*TASK DIRECTIONS*: Format every line of the listing below as a JSON list of strings, one string per line, and leave out the blank lines.

Target pointing data
::::::::::
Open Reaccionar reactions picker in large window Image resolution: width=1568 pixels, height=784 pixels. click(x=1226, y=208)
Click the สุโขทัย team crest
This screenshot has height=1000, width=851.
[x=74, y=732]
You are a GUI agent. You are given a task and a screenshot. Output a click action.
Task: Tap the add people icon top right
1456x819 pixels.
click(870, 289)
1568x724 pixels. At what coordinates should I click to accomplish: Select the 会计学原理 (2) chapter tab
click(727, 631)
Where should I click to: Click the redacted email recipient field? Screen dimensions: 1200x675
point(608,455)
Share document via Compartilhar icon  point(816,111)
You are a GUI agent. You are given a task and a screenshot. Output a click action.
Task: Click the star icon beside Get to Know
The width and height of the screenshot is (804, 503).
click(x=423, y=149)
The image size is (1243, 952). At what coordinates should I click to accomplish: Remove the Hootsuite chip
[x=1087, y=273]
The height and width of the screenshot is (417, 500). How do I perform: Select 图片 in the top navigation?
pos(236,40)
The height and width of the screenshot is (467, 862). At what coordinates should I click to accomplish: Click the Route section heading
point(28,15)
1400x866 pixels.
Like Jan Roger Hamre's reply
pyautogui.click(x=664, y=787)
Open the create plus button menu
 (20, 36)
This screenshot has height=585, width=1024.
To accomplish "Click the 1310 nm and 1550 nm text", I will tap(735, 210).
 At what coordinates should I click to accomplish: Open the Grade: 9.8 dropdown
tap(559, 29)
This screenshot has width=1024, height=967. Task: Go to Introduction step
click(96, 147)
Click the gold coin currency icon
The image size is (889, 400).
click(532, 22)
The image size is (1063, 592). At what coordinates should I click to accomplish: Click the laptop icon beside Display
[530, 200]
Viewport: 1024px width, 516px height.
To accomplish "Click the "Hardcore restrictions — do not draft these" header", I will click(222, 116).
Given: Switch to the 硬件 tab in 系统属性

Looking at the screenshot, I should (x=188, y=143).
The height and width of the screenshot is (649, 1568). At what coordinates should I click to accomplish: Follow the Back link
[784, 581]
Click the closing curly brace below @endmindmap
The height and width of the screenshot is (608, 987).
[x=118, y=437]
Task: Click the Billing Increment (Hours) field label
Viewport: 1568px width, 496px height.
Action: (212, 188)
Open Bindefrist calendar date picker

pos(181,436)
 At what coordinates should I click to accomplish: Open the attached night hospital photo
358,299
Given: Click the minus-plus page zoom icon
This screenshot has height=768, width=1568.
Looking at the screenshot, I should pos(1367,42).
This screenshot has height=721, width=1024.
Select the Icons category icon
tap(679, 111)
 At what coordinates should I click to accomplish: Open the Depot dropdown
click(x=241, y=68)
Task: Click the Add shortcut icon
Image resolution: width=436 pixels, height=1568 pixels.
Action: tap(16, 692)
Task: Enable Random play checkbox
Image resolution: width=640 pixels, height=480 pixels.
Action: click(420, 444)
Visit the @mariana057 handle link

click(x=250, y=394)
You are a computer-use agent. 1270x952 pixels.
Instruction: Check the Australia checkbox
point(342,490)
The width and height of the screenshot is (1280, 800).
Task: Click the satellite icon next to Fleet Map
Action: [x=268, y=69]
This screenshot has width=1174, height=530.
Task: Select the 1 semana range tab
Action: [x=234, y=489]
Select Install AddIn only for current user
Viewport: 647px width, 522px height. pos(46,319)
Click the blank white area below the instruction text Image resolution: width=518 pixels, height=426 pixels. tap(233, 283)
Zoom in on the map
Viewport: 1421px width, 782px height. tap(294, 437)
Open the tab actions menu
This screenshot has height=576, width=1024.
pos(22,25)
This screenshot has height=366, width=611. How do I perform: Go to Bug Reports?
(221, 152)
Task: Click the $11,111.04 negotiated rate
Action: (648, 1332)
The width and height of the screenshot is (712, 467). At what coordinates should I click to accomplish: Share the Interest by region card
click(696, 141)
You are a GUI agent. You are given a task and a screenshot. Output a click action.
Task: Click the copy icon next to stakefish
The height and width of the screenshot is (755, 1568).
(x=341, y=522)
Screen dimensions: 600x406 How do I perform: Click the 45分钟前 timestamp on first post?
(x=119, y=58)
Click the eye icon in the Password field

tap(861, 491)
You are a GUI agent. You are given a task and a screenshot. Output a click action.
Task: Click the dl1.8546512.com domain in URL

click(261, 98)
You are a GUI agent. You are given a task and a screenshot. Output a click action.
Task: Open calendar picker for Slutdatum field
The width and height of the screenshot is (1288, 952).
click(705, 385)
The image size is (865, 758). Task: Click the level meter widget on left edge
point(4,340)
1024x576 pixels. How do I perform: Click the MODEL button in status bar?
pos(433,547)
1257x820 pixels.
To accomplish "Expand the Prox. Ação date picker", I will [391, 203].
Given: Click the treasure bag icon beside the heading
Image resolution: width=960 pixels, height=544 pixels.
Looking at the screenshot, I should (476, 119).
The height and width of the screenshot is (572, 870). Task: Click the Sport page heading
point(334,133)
::::::::::
*SOLUTION TO THE PROBLEM*:
[
  "Open Reaccionar reactions picker in large window Image resolution: width=1568 pixels, height=784 pixels. click(x=1226, y=208)",
  "Click the สุโขทัย team crest",
  "This screenshot has height=1000, width=851.",
  "[x=74, y=732]",
  "You are a GUI agent. You are given a task and a screenshot. Output a click action.",
  "Task: Tap the add people icon top right",
  "1456x819 pixels.",
  "click(870, 289)",
  "1568x724 pixels. At what coordinates should I click to accomplish: Select the 会计学原理 (2) chapter tab",
  "click(727, 631)",
  "Where should I click to: Click the redacted email recipient field? Screen dimensions: 1200x675",
  "point(608,455)",
  "Share document via Compartilhar icon  point(816,111)",
  "You are a GUI agent. You are given a task and a screenshot. Output a click action.",
  "Task: Click the star icon beside Get to Know",
  "The width and height of the screenshot is (804, 503).",
  "click(x=423, y=149)",
  "The image size is (1243, 952). At what coordinates should I click to accomplish: Remove the Hootsuite chip",
  "[x=1087, y=273]",
  "The height and width of the screenshot is (417, 500). How do I perform: Select 图片 in the top navigation?",
  "pos(236,40)",
  "The height and width of the screenshot is (467, 862). At what coordinates should I click to accomplish: Click the Route section heading",
  "point(28,15)",
  "1400x866 pixels.",
  "Like Jan Roger Hamre's reply",
  "pyautogui.click(x=664, y=787)",
  "Open the create plus button menu",
  " (20, 36)",
  "This screenshot has height=585, width=1024.",
  "To accomplish \"Click the 1310 nm and 1550 nm text\", I will tap(735, 210).",
  " At what coordinates should I click to accomplish: Open the Grade: 9.8 dropdown",
  "tap(559, 29)",
  "This screenshot has width=1024, height=967. Task: Go to Introduction step",
  "click(96, 147)",
  "Click the gold coin currency icon",
  "The image size is (889, 400).",
  "click(532, 22)",
  "The image size is (1063, 592). At what coordinates should I click to accomplish: Click the laptop icon beside Display",
  "[530, 200]",
  "Viewport: 1024px width, 516px height.",
  "To accomplish \"Click the \"Hardcore restrictions — do not draft these\" header\", I will click(222, 116).",
  "Given: Switch to the 硬件 tab in 系统属性",
  "Looking at the screenshot, I should (x=188, y=143).",
  "The height and width of the screenshot is (649, 1568). At what coordinates should I click to accomplish: Follow the Back link",
  "[784, 581]",
  "Click the closing curly brace below @endmindmap",
  "The height and width of the screenshot is (608, 987).",
  "[x=118, y=437]",
  "Task: Click the Billing Increment (Hours) field label",
  "Viewport: 1568px width, 496px height.",
  "Action: (212, 188)",
  "Open Bindefrist calendar date picker",
  "pos(181,436)",
  " At what coordinates should I click to accomplish: Open the attached night hospital photo",
  "358,299",
  "Given: Click the minus-plus page zoom icon",
  "This screenshot has height=768, width=1568.",
  "Looking at the screenshot, I should pos(1367,42).",
  "This screenshot has height=721, width=1024.",
  "Select the Icons category icon",
  "tap(679, 111)",
  " At what coordinates should I click to accomplish: Open the Depot dropdown",
  "click(x=241, y=68)",
  "Task: Click the Add shortcut icon",
  "Image resolution: width=436 pixels, height=1568 pixels.",
  "Action: tap(16, 692)",
  "Task: Enable Random play checkbox",
  "Image resolution: width=640 pixels, height=480 pixels.",
  "Action: click(420, 444)",
  "Visit the @mariana057 handle link",
  "click(x=250, y=394)",
  "You are a computer-use agent. 1270x952 pixels.",
  "Instruction: Check the Australia checkbox",
  "point(342,490)",
  "The width and height of the screenshot is (1280, 800).",
  "Task: Click the satellite icon next to Fleet Map",
  "Action: [x=268, y=69]",
  "This screenshot has width=1174, height=530.",
  "Task: Select the 1 semana range tab",
  "Action: [x=234, y=489]",
  "Select Install AddIn only for current user",
  "Viewport: 647px width, 522px height. pos(46,319)",
  "Click the blank white area below the instruction text Image resolution: width=518 pixels, height=426 pixels. tap(233, 283)",
  "Zoom in on the map",
  "Viewport: 1421px width, 782px height. tap(294, 437)",
  "Open the tab actions menu",
  "This screenshot has height=576, width=1024.",
  "pos(22,25)",
  "This screenshot has height=366, width=611. How do I perform: Go to Bug Reports?",
  "(221, 152)",
  "Task: Click the $11,111.04 negotiated rate",
  "Action: (648, 1332)",
  "The width and height of the screenshot is (712, 467). At what coordinates should I click to accomplish: Share the Interest by region card",
  "click(696, 141)",
  "You are a GUI agent. You are given a task and a screenshot. Output a click action.",
  "Task: Click the copy icon next to stakefish",
  "The height and width of the screenshot is (755, 1568).",
  "(x=341, y=522)",
  "Screen dimensions: 600x406 How do I perform: Click the 45分钟前 timestamp on first post?",
  "(x=119, y=58)",
  "Click the eye icon in the Password field",
  "tap(861, 491)",
  "You are a GUI agent. You are given a task and a screenshot. Output a click action.",
  "Task: Click the dl1.8546512.com domain in URL",
  "click(261, 98)",
  "You are a GUI agent. You are given a task and a screenshot. Output a click action.",
  "Task: Open calendar picker for Slutdatum field",
  "The width and height of the screenshot is (1288, 952).",
  "click(705, 385)",
  "The image size is (865, 758). Task: Click the level meter widget on left edge",
  "point(4,340)",
  "1024x576 pixels. How do I perform: Click the MODEL button in status bar?",
  "pos(433,547)",
  "1257x820 pixels.",
  "To accomplish \"Expand the Prox. Ação date picker\", I will [391, 203].",
  "Given: Click the treasure bag icon beside the heading",
  "Image resolution: width=960 pixels, height=544 pixels.",
  "Looking at the screenshot, I should (476, 119).",
  "The height and width of the screenshot is (572, 870). Task: Click the Sport page heading",
  "point(334,133)"
]